When you pray in worship, someone else is saying, "Let us pray...". You're not doing your own thing, you're choosing to join others. You-all are not doing it according to some pattern cooked up the night before, but according to a pattern developed over thousands of years, in a direct line from the public prayers of the people we read about in the Bible. (This was also true of the ancient Hebrews -- their greatest prayers are in their worship writings, the Psalms.)
And how did all those people over all those years develop it? They gathered to hear the Word and to do the acts that the Lord had set down for them. They heard, felt, saw, smelled, tasted, and sang God's love. The Spirit knit them together, as in a quilt or tapestry. And they responded in prayer. Their public prayers taught them a lot about what private prayers were about. In public :
- they prayed when they didn't feel like it;
- they prayed when they didn't want to;
- they prayed when they'd really rather do something else;
- they prayed when they had trouble concentrating on it;
- they prayed when they weren't ready to do it;
- they prayed the Bible by basing their liturgies and readings on the Scriptures;
- they prayed for and with those they were in conflict with;
- they prayed about people and matters that they wouldn't have otherwise thought to pray for or would have forgotten to pray for.

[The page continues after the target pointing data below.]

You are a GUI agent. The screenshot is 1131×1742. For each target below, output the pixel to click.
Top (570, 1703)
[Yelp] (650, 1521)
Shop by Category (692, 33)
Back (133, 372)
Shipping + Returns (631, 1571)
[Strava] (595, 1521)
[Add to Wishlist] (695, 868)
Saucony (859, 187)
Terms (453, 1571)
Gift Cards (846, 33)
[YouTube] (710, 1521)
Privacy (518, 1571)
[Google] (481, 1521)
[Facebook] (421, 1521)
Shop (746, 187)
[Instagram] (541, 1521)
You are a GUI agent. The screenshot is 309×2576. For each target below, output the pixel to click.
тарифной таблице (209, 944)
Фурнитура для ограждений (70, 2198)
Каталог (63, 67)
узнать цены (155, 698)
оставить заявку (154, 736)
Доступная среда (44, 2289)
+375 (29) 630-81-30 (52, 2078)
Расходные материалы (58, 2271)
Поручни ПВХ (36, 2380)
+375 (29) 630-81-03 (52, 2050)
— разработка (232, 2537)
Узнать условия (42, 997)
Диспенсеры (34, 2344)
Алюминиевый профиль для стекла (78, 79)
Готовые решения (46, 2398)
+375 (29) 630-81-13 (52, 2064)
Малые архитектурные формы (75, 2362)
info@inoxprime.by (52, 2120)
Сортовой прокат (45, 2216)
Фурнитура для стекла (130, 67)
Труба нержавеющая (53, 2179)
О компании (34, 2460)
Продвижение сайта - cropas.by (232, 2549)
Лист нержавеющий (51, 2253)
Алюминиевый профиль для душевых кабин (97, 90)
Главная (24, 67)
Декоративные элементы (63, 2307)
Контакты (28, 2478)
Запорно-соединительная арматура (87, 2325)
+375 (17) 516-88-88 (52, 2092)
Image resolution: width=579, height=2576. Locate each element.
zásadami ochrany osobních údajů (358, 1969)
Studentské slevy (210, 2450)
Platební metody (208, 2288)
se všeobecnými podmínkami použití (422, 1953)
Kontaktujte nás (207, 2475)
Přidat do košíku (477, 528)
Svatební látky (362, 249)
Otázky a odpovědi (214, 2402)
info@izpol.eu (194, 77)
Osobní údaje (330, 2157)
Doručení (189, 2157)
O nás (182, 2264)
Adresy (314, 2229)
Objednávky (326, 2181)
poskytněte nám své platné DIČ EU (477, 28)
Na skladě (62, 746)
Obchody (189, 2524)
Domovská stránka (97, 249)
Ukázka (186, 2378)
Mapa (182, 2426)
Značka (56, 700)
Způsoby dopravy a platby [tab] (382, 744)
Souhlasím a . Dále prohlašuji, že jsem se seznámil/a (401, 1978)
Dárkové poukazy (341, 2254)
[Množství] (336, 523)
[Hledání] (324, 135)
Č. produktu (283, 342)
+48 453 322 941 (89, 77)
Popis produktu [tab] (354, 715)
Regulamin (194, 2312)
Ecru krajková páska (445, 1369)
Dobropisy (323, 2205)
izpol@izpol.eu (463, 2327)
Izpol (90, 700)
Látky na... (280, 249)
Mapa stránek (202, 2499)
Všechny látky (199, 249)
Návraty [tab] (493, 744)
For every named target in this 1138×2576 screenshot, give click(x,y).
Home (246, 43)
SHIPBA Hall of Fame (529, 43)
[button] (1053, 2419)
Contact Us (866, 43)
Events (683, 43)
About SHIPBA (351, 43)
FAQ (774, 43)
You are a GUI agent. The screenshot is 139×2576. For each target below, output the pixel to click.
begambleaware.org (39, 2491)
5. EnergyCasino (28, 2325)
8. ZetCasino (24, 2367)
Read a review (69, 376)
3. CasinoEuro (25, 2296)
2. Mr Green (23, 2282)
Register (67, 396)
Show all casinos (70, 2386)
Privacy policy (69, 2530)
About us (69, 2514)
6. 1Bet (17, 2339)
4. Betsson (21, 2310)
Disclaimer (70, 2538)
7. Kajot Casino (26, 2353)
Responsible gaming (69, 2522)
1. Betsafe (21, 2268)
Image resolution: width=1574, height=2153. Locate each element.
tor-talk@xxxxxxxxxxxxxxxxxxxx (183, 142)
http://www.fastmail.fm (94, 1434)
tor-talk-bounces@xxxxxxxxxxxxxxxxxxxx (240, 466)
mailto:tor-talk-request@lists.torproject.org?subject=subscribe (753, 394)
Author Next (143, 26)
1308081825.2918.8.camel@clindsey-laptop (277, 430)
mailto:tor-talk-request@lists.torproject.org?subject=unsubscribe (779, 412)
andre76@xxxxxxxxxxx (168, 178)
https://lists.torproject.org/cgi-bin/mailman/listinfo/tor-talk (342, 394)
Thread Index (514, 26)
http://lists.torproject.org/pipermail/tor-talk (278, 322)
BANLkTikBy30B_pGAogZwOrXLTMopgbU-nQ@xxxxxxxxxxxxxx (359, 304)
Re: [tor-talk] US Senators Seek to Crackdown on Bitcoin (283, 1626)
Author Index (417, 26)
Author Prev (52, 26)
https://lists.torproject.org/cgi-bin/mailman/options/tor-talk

(Well, much of the time they did.)
Sounds like they needed a lot of discipline to pull it off. Right! They learned the basic disciplines of prayer in worship services. They learned that others are praying with them about the concerns they shared. And they discovered that there is great spiritual power when Christ's followers pray together with unity of purpose (or 'in agreement'). From praying together, they learned that it was something far grander than the prayers of any one person. In prayer on their own, they learned that it can be as small as two -- you and God -- and that prayer fails to be truly yours when you aren't intimately involved. The lessons of community prayer feed back into private prayer, and the lessons of private prayer feed back into the community. That way, prayer lives as a whole, much as it was in the Psalms.
Starter Lessons in Prayer
More on prayer and the art of praying:
A 'YES' TO GOD
Real prayer comes not from gritting our teeth, but from falling in love.
No matter how good the devotional method or strategy is, if it
does not rely on God, it will fail. Prayer is meant to be a 'yes' to a God who has already said 'yes' to us. If you pray with the core of your being and surrender to the Lord, you will get the power to carry out what God wants of you, because you will be doing what God wants you to do, and God has promised to help. You yearn for what is spiritual because God loves you. The Spirit opens you to that love so you hear the Word's call for a response of love. The response is that we yield our selves to the One calling to us. Prayer, spiritual devotions, service and worship are sides or facets of that response. The most important thing to remember is that it's not about you, nor prayer or worship or learning or bearing witness or 'spirituality'. It's about God.